The second element after the comma is the true answer, while the one before is the predicted one.

mean_absolute_error(nreg.predict(X_test), y_test)

5.275453277545327

mean_absolute_error(nreg.predict(X_train), y_train)

3.6387726638772597

Notice above that the mean absolute error for the test is greater than the train set. Thus there is overfitting.

We combine what we did above to a function below:

def get_scores(k):
    nreg = KNeighborsRegressor(n_neighbors=k)
    nreg.fit(X_train, y_train)
    train_error = mean_absolute_error(nreg.predict(X_train), y_train)
    test_error = mean_absolute_error(nreg.predict(X_test), y_test)
    return (train_error, test_error)

df_scores = pd.DataFrame({"k":range(1,150),"train_error":np.nan,"test_error":np.nan})

The code below is an example what the defined function does. It puts the training and test error at the right place

df_scores.loc[0,["train_error","test_error"]] = get_scores(1)

df_scores.head()

	k	train_error	test_error
0	1	1.125523	6.320084
1	2	NaN	NaN
2	3	NaN	NaN
3	4	NaN	NaN
4	5	NaN	NaN

So this code is inputting the scores at the right place as it does in the above code line

for i in df_scores.index:
    df_scores.loc[i,["train_error","test_error"]] = get_scores(df_scores.loc[i,"k"])

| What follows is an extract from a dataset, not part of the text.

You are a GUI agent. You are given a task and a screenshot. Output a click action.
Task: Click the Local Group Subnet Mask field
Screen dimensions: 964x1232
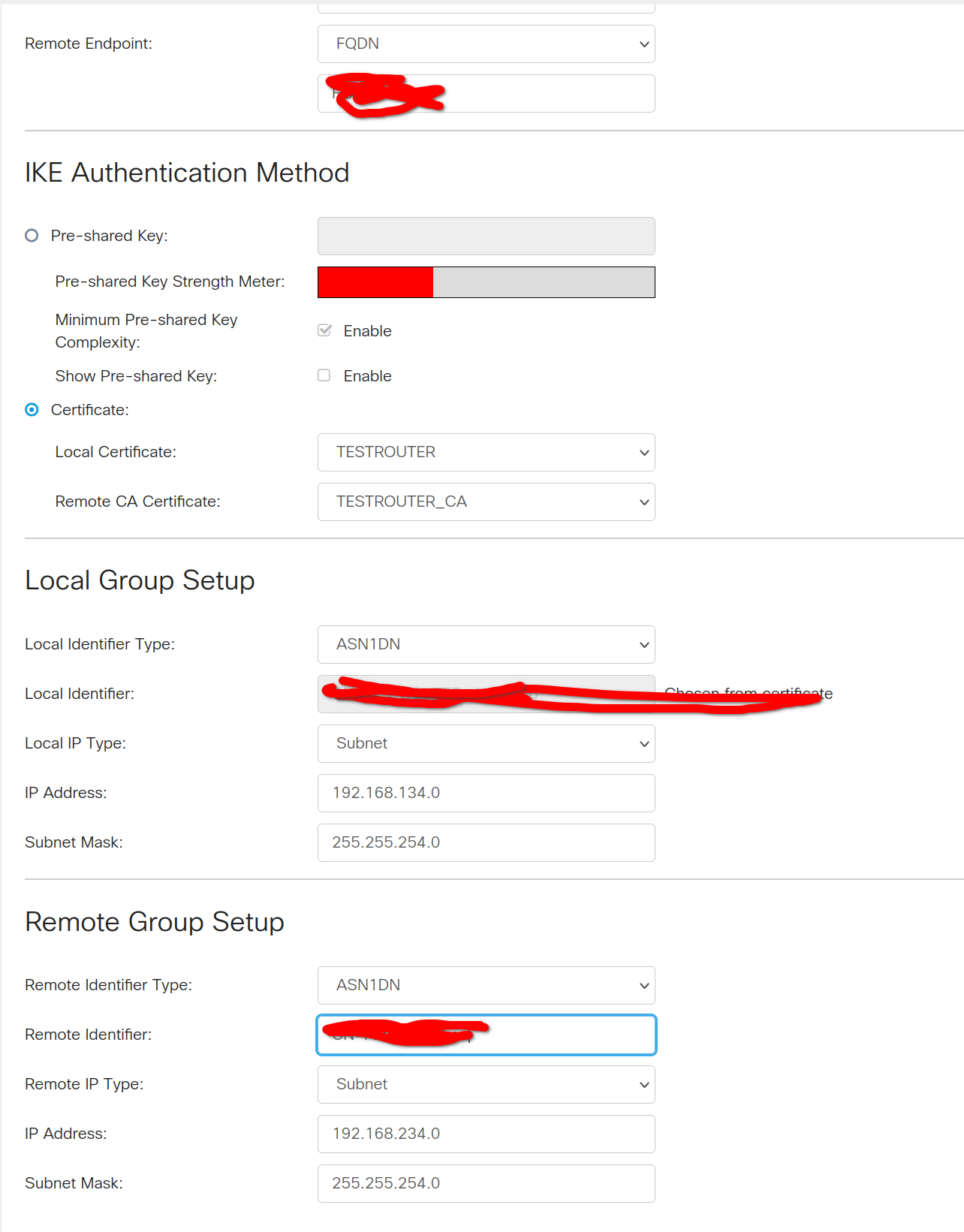[x=486, y=843]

As the math 10 notes stated, we’ve put 1/k to have flexibility increase as you go to the right.

df_scores["kinv"] = 1/df_scores.k

df_scores.head()

	k	train_error	test_error	kinv
0	1	1.125523	6.320084	1.000000
1	2	3.173640	5.609833	0.500000
2	3	3.638773	5.275453	0.333333
3	4	3.904812	5.118724	0.250000
4	5	4.046025	4.948954	0.200000

ctrain = alt.Chart(df_scores).mark_line().encode(
    x = "kinv",
    y = "train_error"
)
ctest = alt.Chart(df_scores).mark_line(color="orange").encode(
    x = "kinv",
    y = "test_error"
)
ctrain+ctest

We are looking for the U-shape in the graph to characterize where it is underfitting and overfitting. Underfitting occurs at the decreaing part of the U-shape thus the part before kinv=0.1. Overfitting is the part where the u-shape starts to increase. Overfitting is found at kinv=0.2 and beyond.